If you’ve noticed that we don’t seem to have a lot of websites designed in screaming primary colours. We also don’t have a lot pastel coloured websites anymore (I liked them though). That is because every three years the design schools kick out a new wave of designers who spend five years regurgitating the received wisdom they have just learned.

What is the most insidious recent web trend? Rounded corners. What started as a kind of joke and an impressive hack to differentiate websites is now the stifling, boring norm.

Rounded corners are boring. If you add them to your website they make it look just like all the other websites in the world. If you create an image hack to implement rounded corners so they work on IE then you are actually mad. You are actually forcing users to download at least two images for the privilege of looking just the same as everyone else.

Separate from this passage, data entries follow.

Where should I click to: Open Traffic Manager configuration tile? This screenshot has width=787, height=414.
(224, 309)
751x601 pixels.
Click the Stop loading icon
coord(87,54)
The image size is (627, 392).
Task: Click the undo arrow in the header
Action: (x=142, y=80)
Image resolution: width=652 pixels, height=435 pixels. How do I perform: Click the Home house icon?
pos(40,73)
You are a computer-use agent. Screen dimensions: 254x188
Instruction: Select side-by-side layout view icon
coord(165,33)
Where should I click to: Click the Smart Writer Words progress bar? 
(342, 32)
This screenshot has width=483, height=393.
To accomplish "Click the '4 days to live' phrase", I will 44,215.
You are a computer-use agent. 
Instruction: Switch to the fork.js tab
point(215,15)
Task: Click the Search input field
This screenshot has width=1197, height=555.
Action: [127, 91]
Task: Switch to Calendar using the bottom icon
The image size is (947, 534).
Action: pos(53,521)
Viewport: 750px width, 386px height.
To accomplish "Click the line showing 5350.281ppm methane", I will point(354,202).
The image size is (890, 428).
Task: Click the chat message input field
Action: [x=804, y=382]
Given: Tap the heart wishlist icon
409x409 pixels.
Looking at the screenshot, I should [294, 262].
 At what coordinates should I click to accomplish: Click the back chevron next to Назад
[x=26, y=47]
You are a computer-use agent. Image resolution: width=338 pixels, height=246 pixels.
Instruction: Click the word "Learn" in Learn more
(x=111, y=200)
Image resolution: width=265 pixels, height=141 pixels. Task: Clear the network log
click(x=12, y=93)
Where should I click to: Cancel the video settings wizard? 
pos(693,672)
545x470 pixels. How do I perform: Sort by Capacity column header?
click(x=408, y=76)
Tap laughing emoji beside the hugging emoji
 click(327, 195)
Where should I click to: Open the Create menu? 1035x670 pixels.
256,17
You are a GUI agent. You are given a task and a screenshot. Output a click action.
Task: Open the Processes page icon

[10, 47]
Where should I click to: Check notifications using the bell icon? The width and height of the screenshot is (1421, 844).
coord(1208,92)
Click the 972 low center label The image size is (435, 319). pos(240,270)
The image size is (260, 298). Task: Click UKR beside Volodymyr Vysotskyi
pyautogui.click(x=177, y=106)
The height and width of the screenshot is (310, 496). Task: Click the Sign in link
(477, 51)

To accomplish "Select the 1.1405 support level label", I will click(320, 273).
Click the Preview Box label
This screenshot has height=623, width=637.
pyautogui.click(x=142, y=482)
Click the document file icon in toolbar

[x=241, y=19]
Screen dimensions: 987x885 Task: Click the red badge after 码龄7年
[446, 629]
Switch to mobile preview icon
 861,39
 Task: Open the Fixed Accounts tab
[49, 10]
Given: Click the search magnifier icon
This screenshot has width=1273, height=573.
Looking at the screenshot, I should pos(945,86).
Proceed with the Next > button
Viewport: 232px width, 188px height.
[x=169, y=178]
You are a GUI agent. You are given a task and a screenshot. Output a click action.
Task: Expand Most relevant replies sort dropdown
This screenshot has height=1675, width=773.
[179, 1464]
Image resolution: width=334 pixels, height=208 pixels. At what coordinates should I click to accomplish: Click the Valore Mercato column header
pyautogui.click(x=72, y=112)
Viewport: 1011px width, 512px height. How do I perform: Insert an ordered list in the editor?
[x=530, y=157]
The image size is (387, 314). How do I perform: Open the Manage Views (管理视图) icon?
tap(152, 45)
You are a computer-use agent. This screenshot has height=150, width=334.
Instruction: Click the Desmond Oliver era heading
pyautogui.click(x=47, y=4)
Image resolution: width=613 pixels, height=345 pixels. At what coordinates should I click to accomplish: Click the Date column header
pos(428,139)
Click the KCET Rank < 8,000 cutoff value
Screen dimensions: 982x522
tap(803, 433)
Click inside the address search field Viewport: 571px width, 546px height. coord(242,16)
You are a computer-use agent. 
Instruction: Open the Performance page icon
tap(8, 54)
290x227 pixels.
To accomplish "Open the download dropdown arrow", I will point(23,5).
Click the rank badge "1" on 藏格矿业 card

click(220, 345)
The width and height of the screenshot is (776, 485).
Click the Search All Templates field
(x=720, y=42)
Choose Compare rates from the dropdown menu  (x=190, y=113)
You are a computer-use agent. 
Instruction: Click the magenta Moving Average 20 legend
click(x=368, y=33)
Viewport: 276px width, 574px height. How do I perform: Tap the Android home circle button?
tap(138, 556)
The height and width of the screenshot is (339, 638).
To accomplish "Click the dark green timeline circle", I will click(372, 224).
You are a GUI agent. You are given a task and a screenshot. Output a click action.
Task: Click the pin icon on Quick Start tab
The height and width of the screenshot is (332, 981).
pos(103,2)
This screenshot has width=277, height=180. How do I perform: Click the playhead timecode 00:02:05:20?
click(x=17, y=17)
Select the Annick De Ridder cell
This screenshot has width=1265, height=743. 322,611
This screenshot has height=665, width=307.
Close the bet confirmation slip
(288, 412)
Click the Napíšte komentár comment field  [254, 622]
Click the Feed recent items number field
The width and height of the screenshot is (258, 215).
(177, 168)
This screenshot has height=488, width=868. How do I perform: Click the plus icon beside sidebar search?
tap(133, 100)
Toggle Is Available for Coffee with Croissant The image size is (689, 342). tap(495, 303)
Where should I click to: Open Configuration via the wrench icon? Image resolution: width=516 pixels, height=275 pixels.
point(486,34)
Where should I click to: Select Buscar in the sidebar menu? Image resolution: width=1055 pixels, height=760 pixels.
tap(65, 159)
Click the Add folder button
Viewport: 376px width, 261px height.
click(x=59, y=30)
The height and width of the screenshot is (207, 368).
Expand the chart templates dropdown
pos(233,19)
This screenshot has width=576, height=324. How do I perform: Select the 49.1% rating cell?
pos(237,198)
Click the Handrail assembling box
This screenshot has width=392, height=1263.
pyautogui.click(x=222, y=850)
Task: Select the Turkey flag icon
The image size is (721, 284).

Currently the most exciting web design is Twistori which is an exercise in retro colours but take a close look at it.

Where are the underlined words to show me I can click on things? How can it create an entirely different ways to read text using font size alone? What is it doing?! I think, I think… it might be, the future.

I also quite like the look of GitHub, look at those panels, look at that negative space. Even the tab bar is square.

Tab bars are at the end of their lives too, there are too many and they look too alike. What you want to do is take that tab bar and turn it into massive words that are clickable. That would be awesome.

At least for a few years.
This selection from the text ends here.